▶ [Work request] If a line in the data contains "silhouette", copy it out.

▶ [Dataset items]
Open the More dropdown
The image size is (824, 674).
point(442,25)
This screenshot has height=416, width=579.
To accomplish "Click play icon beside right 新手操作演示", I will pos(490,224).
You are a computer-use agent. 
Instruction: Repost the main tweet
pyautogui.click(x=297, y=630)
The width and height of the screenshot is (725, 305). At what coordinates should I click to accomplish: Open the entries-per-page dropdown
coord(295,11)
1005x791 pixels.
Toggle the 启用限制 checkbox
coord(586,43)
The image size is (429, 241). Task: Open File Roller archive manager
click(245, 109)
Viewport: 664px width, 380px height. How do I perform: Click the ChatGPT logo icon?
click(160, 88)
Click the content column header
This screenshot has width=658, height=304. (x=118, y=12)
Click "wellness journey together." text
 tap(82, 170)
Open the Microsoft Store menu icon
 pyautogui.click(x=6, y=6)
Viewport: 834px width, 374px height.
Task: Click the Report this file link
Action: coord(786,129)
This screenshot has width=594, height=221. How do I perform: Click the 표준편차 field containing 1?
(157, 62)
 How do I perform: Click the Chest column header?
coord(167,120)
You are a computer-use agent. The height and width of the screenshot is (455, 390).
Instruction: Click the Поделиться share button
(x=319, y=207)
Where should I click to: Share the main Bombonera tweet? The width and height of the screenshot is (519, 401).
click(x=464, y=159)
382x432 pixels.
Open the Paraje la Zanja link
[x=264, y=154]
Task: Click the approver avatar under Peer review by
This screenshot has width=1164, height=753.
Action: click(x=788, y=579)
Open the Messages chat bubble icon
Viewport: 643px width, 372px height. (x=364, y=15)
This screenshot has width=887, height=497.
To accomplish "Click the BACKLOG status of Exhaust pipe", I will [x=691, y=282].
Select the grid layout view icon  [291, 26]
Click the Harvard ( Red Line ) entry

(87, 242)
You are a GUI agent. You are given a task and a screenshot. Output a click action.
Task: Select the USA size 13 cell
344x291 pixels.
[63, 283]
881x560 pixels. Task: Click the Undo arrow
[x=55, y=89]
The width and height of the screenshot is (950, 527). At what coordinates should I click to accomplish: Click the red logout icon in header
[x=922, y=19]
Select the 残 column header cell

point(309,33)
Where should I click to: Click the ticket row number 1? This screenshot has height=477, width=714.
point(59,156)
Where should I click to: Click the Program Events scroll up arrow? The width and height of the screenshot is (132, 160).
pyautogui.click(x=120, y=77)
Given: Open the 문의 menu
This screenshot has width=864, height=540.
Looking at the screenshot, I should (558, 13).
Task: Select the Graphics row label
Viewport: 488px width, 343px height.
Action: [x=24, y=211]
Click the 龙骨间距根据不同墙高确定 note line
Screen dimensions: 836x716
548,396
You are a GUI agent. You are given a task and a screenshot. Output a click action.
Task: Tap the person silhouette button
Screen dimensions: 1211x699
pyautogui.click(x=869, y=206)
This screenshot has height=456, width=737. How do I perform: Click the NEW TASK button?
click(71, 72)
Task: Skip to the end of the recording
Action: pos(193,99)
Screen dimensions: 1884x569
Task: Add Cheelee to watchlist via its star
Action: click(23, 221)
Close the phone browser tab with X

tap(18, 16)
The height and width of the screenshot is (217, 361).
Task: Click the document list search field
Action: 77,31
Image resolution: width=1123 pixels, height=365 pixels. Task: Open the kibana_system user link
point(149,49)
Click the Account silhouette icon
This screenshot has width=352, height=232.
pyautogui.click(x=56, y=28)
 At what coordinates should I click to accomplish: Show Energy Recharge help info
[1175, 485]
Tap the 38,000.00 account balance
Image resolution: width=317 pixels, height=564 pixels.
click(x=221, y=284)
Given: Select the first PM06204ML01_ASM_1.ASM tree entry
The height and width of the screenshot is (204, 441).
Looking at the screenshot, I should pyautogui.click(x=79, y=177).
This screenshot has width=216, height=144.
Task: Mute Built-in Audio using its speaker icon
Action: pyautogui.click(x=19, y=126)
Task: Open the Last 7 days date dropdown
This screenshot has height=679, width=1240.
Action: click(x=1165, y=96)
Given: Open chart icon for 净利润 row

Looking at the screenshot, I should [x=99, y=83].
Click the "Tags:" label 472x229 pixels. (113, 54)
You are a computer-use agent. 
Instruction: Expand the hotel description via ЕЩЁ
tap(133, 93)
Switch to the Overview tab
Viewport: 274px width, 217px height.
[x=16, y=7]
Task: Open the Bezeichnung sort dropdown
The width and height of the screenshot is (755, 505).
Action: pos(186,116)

▶ [Answer below]
Task: Tap the person silhouette button
Click the Account silhouette icon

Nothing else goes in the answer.